Früher vermutete man, dass besonders Hirnstrukturstörungen die Ursache einer ADHS seien. Inzwischen hat sich gezeigt, dass es tatsächlich hirnstrukturelle und hirnfunktionelle Unterschiede zu Kindern ohne ADHS gibt, doch diese Besonderheiten überschätzt werden. Einige Studien konnten zeigen, dass ein vermindertes globales Gehirnvolumen im Vergleich zu gesunden Kontrollkindern vorliegt und dabei vor allem die graue Substanz vermindert ist. Dabei zeigte sich, dass die Volumenminderung der grauen Substanz in frontalen und parietalen Hirnregionen mit der Schwere der ADHS-Symptome zusammenhängt. Außerdem konnten veränderte Aktivierungsmuster in verschiedenen Hirnregionen gefunden werden.

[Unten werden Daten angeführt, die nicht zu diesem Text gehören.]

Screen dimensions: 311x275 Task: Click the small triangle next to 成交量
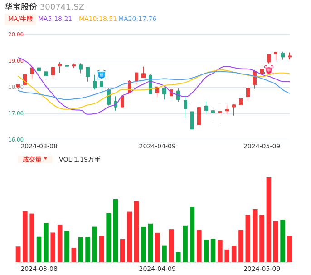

Weitere Besonderheiten zeigten sich im Ruhe-EEG. Von ADHS Betroffene weisen dabei ein Muster mit erhöhter langsamer und reduzierter schneller Aktivität auf. Zusätzlich fand man Unterschiede in allen Phasen der Informationsverarbeitung.
Insgesamt weisen die genannten Befunde jedoch eine große Heterogenität auf und bestätigen damit die multifaktorielle Entstehung einer ADHS.

Neuropsychologie

In neuropsychologischen Bereichen scheinen besonders die exekutiven Funktionen (u.a. die zielgerichtete Handlungssteuerung sowie die Selbstregulation) beeinträchtigt zu sein. Dies ist jedoch nicht spezifisch für eine ADHS, sondern tritt bei anderen psychischen Störungen ebenso auf. Bei ADHS-Patienten finden sich außerdem Veränderungen der motivationalen Prozesse sowie der Lernmechanismen (z.B. Verkürzung des Aufschubs einer Belohnung anstatt Gewinn zu maximieren).

Temperamentsmerkmale

Erste Vorläufersymptome einer ADHS sind bestimmte Temperamentsmerkmale wie eine extreme Reaktivität sowohl im Sinne einer Hypo- wie auch einer Hyperaktivität, die in Kombination mit anderen Faktoren zur Entwicklung einer ADHS führen können. Zusätzlich beeinträchtigt sind bei Kindern mit ADHS die Selbstregulationsfähigkeit sowie die willentliche Kontrolle. Dabei konnten mehrere Studien feststellen, dass vor allem die Fähigkeit Emotionen zu regulieren und damit einhergehend die Entwicklung kompetenter sozialer Funktionen betroffen sind. Gerade Defizite in der Emotionsregulation gelten dabei als Risikofaktoren auch andere Störungen zu entwickeln. Belegt ist weiterhin, dass Kinder mit ADHS schon als Säuglinge mehr Regulationsstörungen (z.B. exzessives Weinen, Schlafstörungen, Fütterungsprobleme) aufweisen als andere Gleichaltrige.

Zusammenfassend lässt sich sagen, dass ADHS durch ein komplexes Zusammenspiel der oben genannten Bereiche und deren einzelner Funktionen entsteht und es noch weitere Forschung benötigt, um die genauen Ursachen der Erkrankung besser beschreiben zu können.